Email is once again an acceptable way for voters in Atlanta to request an absentee ballot.

It wasn't for two days. On Monday and through most of Tuesday, election officials in Fulton County, which takes in much of the city, rejected emailed applications to vote by mail in next month's primary runoffs — telling people they needed to apply by letter, fax or in person. The county reversed itself by the end of the day, after the state warned it was flatly violating Georgia law.

The flare-up, although limited and short lived, was still a fresh reminder of the long and multifaceted history of voter suppression in the Deep South's biggest state — which is under especially vigilant watch this year, when it's become both a presidential and two-seat Senate battleground.


Before the state's chaotic primary last month, Fulton election officials struggled to keep up with the flood of emailed requests from state's most populous county. Many residents didn't receive their absentee ballot in time, forcing them to wait for several hours in line at polling places across Atlanta and risk Covid-19 exposure to vote in person.

While lifting the short moratorium on emailed requests, the county is telling voters to help make the application process smoother: Send only one ballot request in each email, make sure it's legible and send either a PDF or JPG file smaller than 5 megabytes.

To offer voters another option, the state says it will create a website for absentee ballot requests for the November election.

It's unclear how many such requests from Fulton voters were overlooked or not processed in time for the primary. Despite these problems, more than 93,000 voters cast ballots by mail — the third most in the state behind two other Metro Atlanta counties, Cobb and DeKalb.

The voting rights group Fair Fight Action called on Republcian Secretary of State Brad Raffensperger to make clear that all counties have to process emailed requests. He "must step up and immediately do his job to ensure that Georgians do not have different access to democracy depending on their ZIP code," said CEO Lauren Groh-Wargo.

There's no evidence that any other county has done what Fulton did, Raffensperger's office said.

Overall, 49 percent of the 2.4 million votes cast in the primary were by mail — eight times the share in most recent elections, after Raffensperger infuriated many of his fellow GOP officeholders by sending applications to every registered voter in the state.

INFORMATION PROVIDED:
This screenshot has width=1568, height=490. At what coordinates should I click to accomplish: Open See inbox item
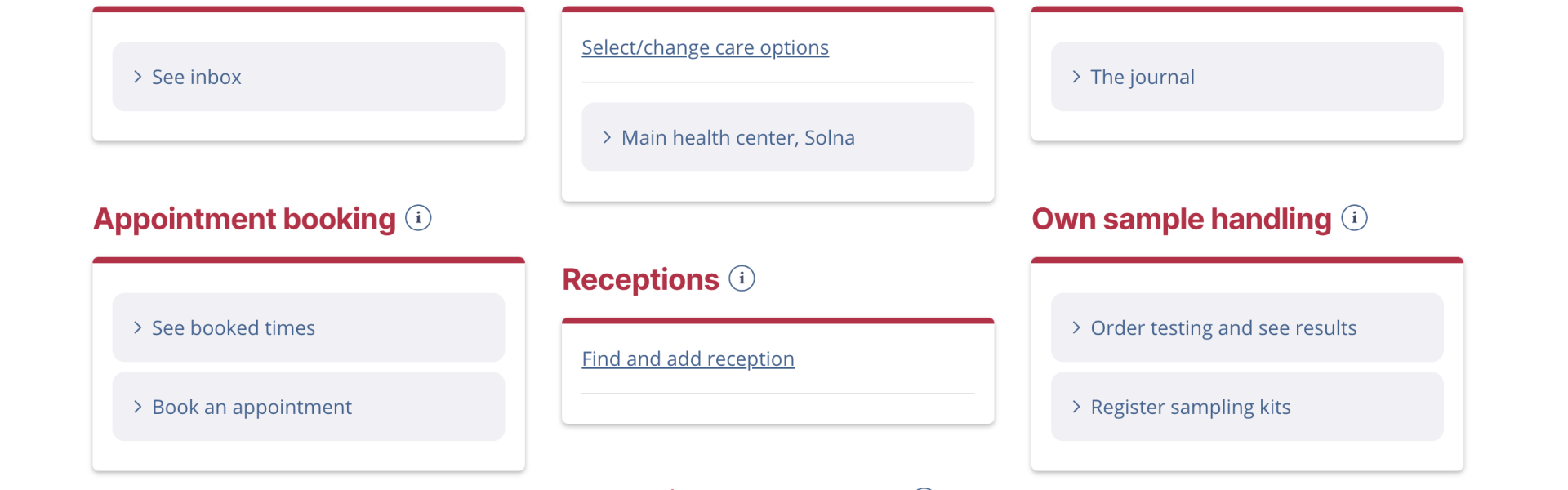(309, 77)
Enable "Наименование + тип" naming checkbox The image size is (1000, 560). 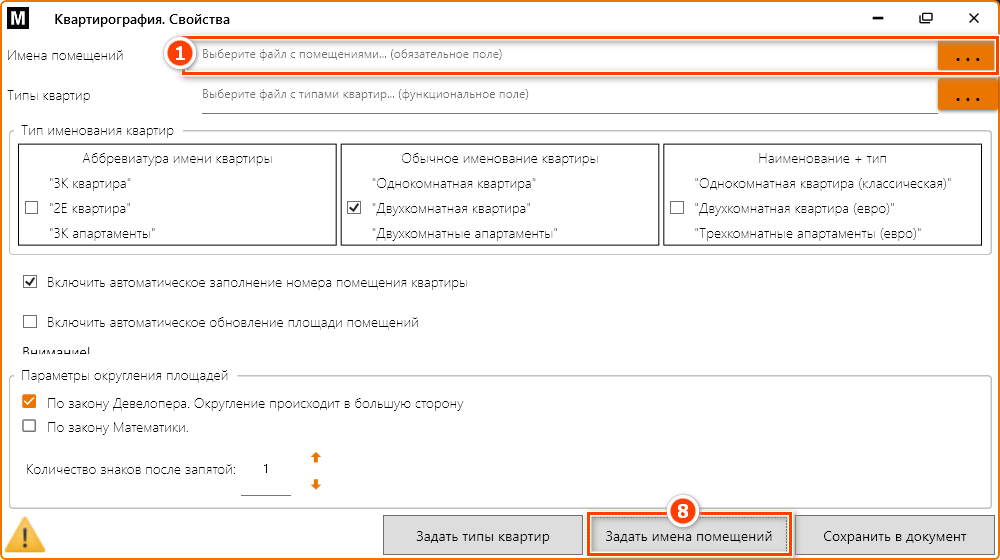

WHAT IS REQUIRED: Copy the Fulton County absentee ballot passage between "While lifting the" and "Cobb and DeKalb.", inclusive. The lines have nothing to do with the text.

EXPECTED ANSWER:
While lifting the short moratorium on emailed requests, the county is telling voters to help make the application process smoother: Send only one ballot request in each email, make sure it's legible and send either a PDF or JPG file smaller than 5 megabytes.

To offer voters another option, the state says it will create a website for absentee ballot requests for the November election.

It's unclear how many such requests from Fulton voters were overlooked or not processed in time for the primary. Despite these problems, more than 93,000 voters cast ballots by mail — the third most in the state behind two other Metro Atlanta counties, Cobb and DeKalb.